Wherever the string "icon" appears in a line of the listing below, report that line.

*** Block opens ***

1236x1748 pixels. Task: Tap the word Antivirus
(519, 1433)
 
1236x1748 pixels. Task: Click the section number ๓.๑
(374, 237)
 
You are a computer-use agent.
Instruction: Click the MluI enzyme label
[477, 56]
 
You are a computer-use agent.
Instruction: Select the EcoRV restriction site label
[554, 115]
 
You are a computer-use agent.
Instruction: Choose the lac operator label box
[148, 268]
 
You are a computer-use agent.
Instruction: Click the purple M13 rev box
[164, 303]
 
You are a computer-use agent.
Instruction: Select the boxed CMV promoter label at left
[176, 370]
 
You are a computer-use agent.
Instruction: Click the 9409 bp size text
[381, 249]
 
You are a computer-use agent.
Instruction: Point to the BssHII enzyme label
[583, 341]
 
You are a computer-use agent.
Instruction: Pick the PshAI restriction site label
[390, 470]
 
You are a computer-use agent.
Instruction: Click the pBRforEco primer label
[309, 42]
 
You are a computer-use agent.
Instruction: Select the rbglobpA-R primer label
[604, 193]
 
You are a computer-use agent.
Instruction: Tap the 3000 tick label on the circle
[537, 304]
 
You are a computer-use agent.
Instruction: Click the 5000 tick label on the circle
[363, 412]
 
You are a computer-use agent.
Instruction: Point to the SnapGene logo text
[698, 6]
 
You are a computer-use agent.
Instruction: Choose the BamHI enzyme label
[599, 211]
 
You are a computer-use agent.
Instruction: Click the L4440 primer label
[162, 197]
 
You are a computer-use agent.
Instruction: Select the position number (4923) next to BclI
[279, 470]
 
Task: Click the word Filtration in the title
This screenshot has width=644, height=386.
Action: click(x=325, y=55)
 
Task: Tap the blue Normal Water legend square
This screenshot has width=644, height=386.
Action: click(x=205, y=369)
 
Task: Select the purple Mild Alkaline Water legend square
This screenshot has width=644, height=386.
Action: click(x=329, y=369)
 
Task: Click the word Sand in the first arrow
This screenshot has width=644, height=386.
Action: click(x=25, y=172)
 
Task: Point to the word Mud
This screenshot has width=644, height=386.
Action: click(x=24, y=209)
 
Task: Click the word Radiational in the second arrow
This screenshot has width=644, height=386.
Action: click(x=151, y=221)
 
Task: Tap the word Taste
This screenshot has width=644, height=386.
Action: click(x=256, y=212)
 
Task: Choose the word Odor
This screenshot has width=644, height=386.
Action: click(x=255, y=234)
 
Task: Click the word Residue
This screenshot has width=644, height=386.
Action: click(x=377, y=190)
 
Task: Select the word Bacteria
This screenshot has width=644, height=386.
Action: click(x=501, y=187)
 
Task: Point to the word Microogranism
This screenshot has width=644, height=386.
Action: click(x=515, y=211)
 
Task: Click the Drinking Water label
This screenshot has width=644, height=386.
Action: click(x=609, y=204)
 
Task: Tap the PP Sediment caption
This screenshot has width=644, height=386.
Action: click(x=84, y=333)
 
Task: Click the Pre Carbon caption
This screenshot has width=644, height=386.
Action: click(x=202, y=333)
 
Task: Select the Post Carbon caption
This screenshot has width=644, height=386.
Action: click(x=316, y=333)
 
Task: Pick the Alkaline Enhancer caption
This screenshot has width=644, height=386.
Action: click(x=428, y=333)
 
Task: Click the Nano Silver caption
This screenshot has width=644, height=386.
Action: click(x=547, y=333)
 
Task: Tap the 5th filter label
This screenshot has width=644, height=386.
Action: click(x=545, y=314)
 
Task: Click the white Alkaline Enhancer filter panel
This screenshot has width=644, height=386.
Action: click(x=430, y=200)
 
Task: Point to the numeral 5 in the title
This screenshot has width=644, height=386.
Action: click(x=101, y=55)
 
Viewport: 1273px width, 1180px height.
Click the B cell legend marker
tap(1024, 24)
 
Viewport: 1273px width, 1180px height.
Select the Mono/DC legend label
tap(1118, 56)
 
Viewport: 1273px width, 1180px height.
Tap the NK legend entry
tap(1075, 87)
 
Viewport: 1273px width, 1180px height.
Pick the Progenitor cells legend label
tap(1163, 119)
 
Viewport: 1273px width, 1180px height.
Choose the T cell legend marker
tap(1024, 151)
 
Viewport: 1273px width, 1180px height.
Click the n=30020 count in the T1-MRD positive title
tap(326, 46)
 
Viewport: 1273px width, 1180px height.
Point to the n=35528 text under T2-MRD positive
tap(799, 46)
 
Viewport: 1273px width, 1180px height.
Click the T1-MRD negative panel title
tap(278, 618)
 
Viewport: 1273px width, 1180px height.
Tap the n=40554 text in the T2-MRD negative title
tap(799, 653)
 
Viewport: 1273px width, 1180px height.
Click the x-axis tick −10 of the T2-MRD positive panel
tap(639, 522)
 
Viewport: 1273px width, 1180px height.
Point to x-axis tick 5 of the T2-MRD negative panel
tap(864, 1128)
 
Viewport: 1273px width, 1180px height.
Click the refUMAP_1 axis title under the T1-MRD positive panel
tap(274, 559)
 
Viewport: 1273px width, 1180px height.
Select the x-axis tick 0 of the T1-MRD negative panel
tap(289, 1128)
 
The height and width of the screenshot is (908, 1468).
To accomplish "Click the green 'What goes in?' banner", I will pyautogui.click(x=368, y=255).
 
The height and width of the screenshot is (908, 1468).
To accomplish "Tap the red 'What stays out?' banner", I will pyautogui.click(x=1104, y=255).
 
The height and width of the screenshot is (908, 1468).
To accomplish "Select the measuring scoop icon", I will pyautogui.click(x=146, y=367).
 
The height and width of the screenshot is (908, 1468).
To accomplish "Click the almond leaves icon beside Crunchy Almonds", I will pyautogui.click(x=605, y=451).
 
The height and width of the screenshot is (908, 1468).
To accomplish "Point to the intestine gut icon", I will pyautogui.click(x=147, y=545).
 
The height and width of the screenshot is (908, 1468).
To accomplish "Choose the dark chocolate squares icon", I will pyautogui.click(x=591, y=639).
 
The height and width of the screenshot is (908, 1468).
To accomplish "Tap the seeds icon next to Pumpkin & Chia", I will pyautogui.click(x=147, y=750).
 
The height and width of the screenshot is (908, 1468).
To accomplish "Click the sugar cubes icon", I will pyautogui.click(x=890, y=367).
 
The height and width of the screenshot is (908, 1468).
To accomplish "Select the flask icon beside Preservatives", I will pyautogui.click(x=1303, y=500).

*** Block closes ***

(Result for this task)
To accomplish "Select the measuring scoop icon", I will pyautogui.click(x=146, y=367).
To accomplish "Click the almond leaves icon beside Crunchy Almonds", I will pyautogui.click(x=605, y=451).
To accomplish "Point to the intestine gut icon", I will pyautogui.click(x=147, y=545).
To accomplish "Choose the dark chocolate squares icon", I will pyautogui.click(x=591, y=639).
To accomplish "Tap the seeds icon next to Pumpkin & Chia", I will pyautogui.click(x=147, y=750).
To accomplish "Click the sugar cubes icon", I will pyautogui.click(x=890, y=367).
To accomplish "Select the flask icon beside Preservatives", I will pyautogui.click(x=1303, y=500).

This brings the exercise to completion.